Il fut donc, avant tous les cultes, une religion naturelle, qui troubla le cœur de l’homme quand il eut, dans son ignorance ou dans son emportement, commis une action inhumaine. Un ami dans une querelle a tué son ami, un frère a tué son frère, un amant jaloux et frénétique a même donné la mort à celle sans laquelle il ne pouvait vivre ; un chef d’une nation a condamné un homme vertueux, un citoyen utile : voilà des hommes désespérés, s’ils sont sensibles. Leur conscience les poursuit ; rien n’est plus vrai, et c’est le comble du malheur. Il ne reste plus que deux partis, ou la réparation, ou raffermissement dans le crime. Toutes les âmes sensibles cherchent le premier parti, les monstres prennent le second.

Dès qu’il y eut des religions établies, il y eut des expiations ; les cérémonies en furent ridicules : car quel rapport entre l’eau du Gange et un meurtre ? comment un homme réparait-il un homicide en se baignant ? \ous avons déjà remarqué[1] cet excès de démence et d’absurdité, d’avoir imaginé que ce qui lave le corps lave l’âme, et enlève les taches des mauvaises actions.

L’eau du Nil eut ensuite la même vertu que l’eau du Gange : on ajoutait à ces purifications d’autres cérémonies ; j’avoue qu’elles furent encore plus impertinentes. Les Égyptiens prenaient deux boucs, et tiraient au sort lequel des deux on jetterait en bas, chargé des péchés des coupables. On donnait à ce bouc le nom d’Hazazel, l’expiateur. Quel rapport, je vous prie, entre un bouc et le crime d’un homme ?

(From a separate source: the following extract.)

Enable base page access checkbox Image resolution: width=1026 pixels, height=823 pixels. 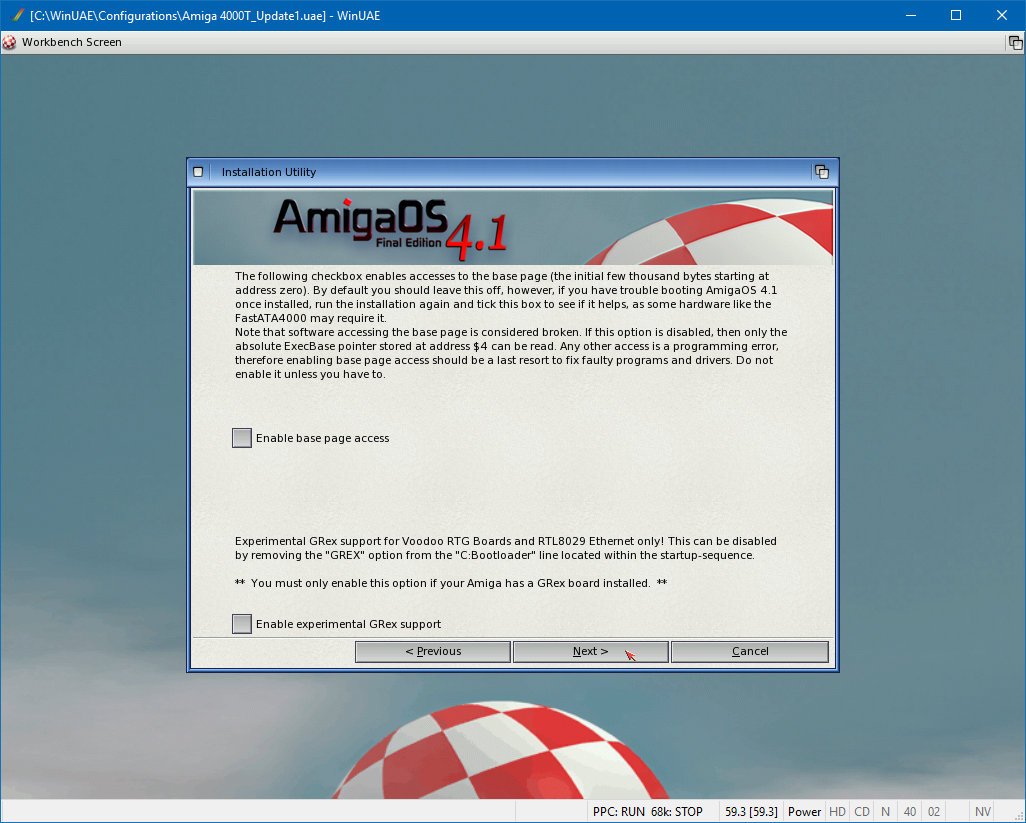(242, 438)
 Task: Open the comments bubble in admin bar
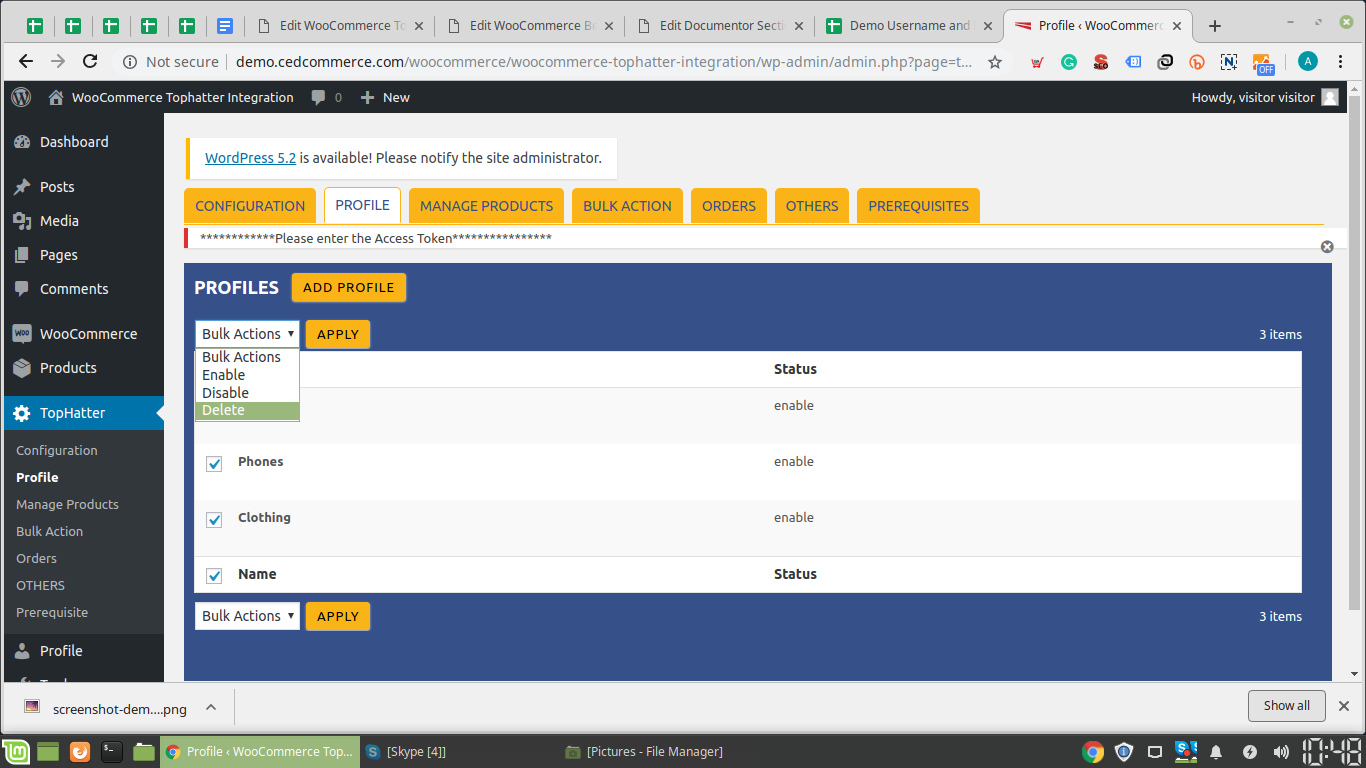click(319, 97)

Il est vrai que depuis Dieu permit que cette cérémonie fût sanctifiée chez les Juifs nos pères, qui prirent tant de rites égyptiaques ; mais sans doute c’était le repentir, et non le bouc, qui purifiait les âmes juives.

Jason, ayant tué Absyrthe son beau-frère, vient, dit-on, avec Médée, plus coupable que lui, se faire absoudre par Circé, reine et prêtresse d’Æa, laquelle passa depuis pour une grande magicienne. Circé les absout avec un cochon de lait et des gâteaux au sel. Cela peut faire un assez bon plat, mais cela ne peut guère ni payer le sang d’Absyrthe, ni rendre Jason et Médée plus honnêtes gens, à moins qu’ils ne témoignent un repentir sincère en mangeant leur cochon de lait.

  1. Voyez l’article Baptême, tome XVII, page 517 ; et dans les Mélanges, année 1768, le troisième entretien de l’A, B, C, dialogue.